ハート・ロッカー

 前から観に行くことにしてはいたが、アカデミー賞受賞ということで映画館にすっ飛んで行った。「アバター」は見世物として高く評価するが、アカデミー賞は取って欲しくないので、受賞した本作が予想以上の秀作であることが確認でき、納得できた。
 アメリカが正義の戦争を戦っているのなら、同盟国でありながら日本はほとんど何の協力もしてない。燃料補給船すら引き上げてしまった。沖縄から出て行けとすら言っている。この映画は、仮に正義の戦いであったとしても、アメリカがこれだけの犠牲を払う必要があるか否かを問い直しており、正義の戦争からアメリカが手を引いた場合、日本は悪党どもに追従笑いをし、奴隷となることを甘受するのであろうか?
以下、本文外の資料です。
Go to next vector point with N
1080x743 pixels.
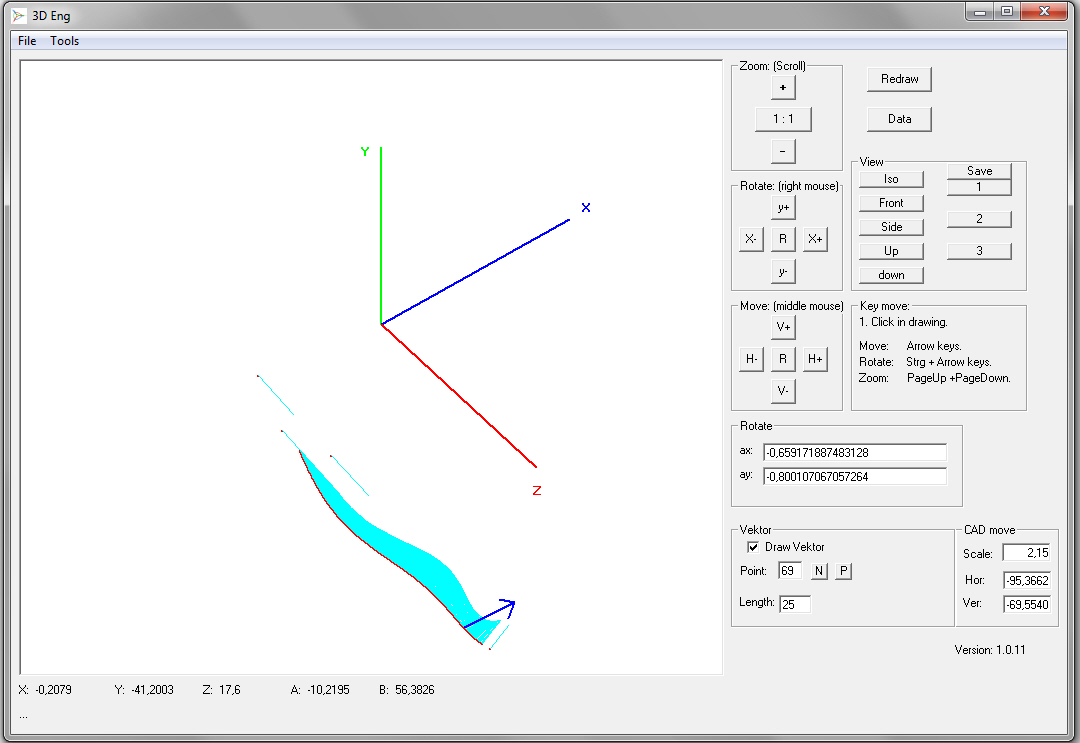[819, 571]
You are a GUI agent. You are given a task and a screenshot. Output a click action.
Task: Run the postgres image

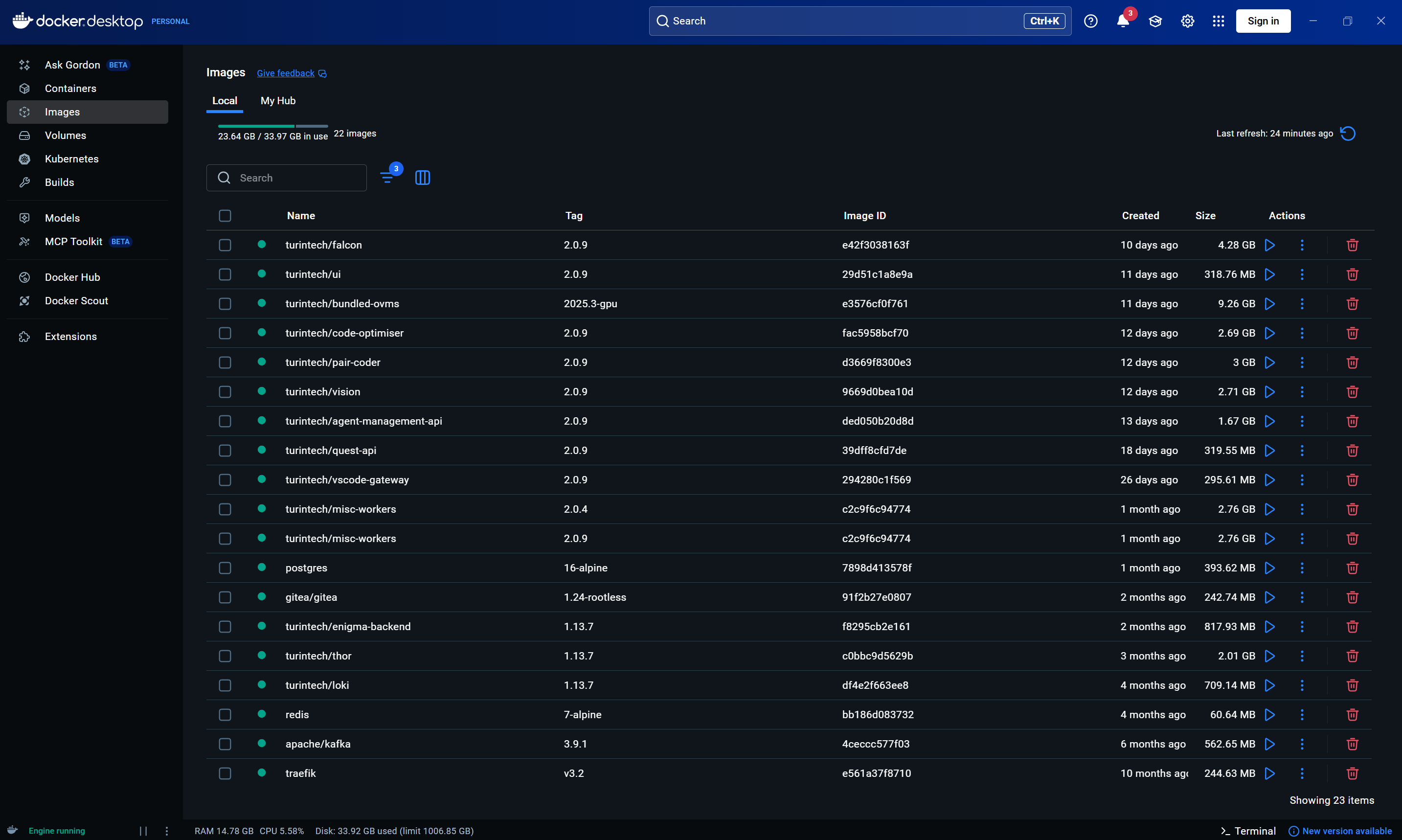pyautogui.click(x=1269, y=568)
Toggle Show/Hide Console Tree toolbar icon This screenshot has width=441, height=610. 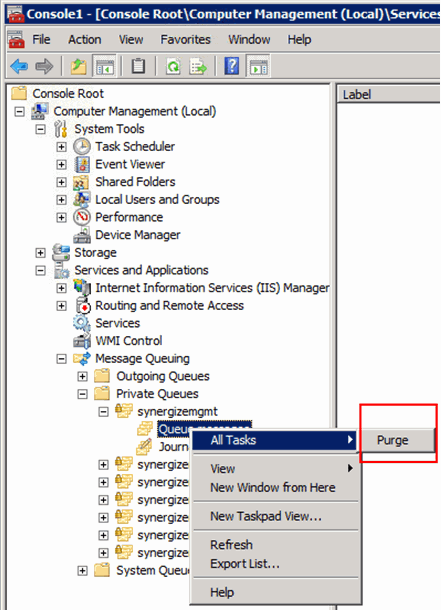[105, 66]
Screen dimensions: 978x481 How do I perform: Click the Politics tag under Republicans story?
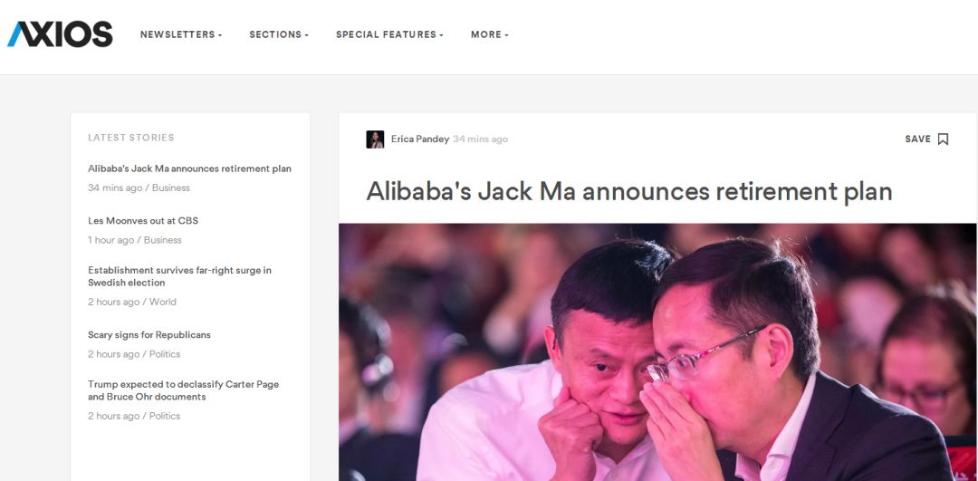165,354
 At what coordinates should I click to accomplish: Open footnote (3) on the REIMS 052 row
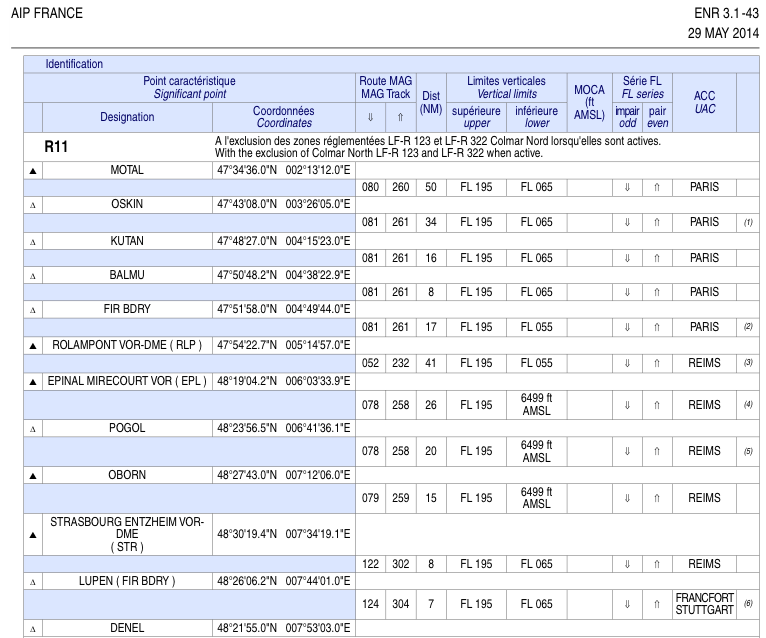click(x=748, y=362)

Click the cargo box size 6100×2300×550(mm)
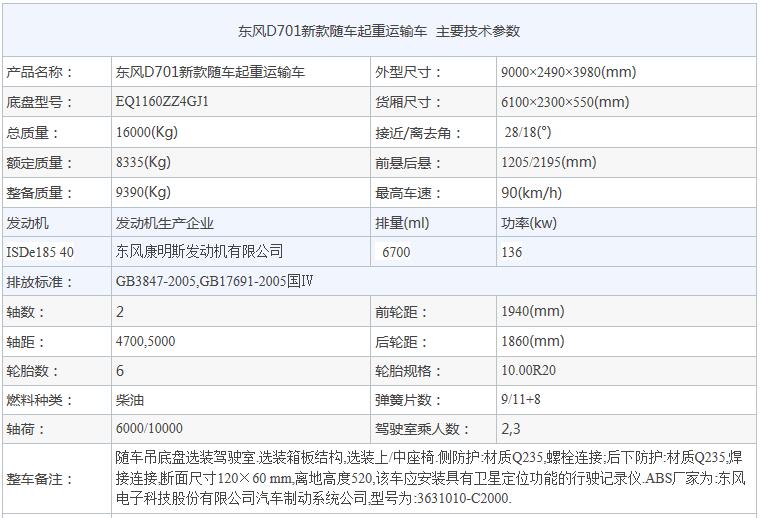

 イラク戦争が、石油利権やエンロンのスキャンダル化を避けるといったブッシュの無責任な動機と情報収集ミスで始まった義の無い戦争であるなら、アメリカの犠牲はあまりに大きく、アメリカは手を引くべきであると語りかけている。同盟国でありながら日本はまったく見解表明をしていない。
 真実がどちらにあろうとも、サスペンス映画のように2時間他の事を忘れてイラクの戦場に引きずり込み、イラク戦争の意味を問いかける秀作であり、平和ボケの日本人にも問いかけてくるものがある。
 映画は単なるエンターテイメントに終わるべきではない。作り物になりすぎた「アバター」ではなく、本作がアカデミー賞に輝き、より多くの人に観られることになるのは、大変結構なことだと思う。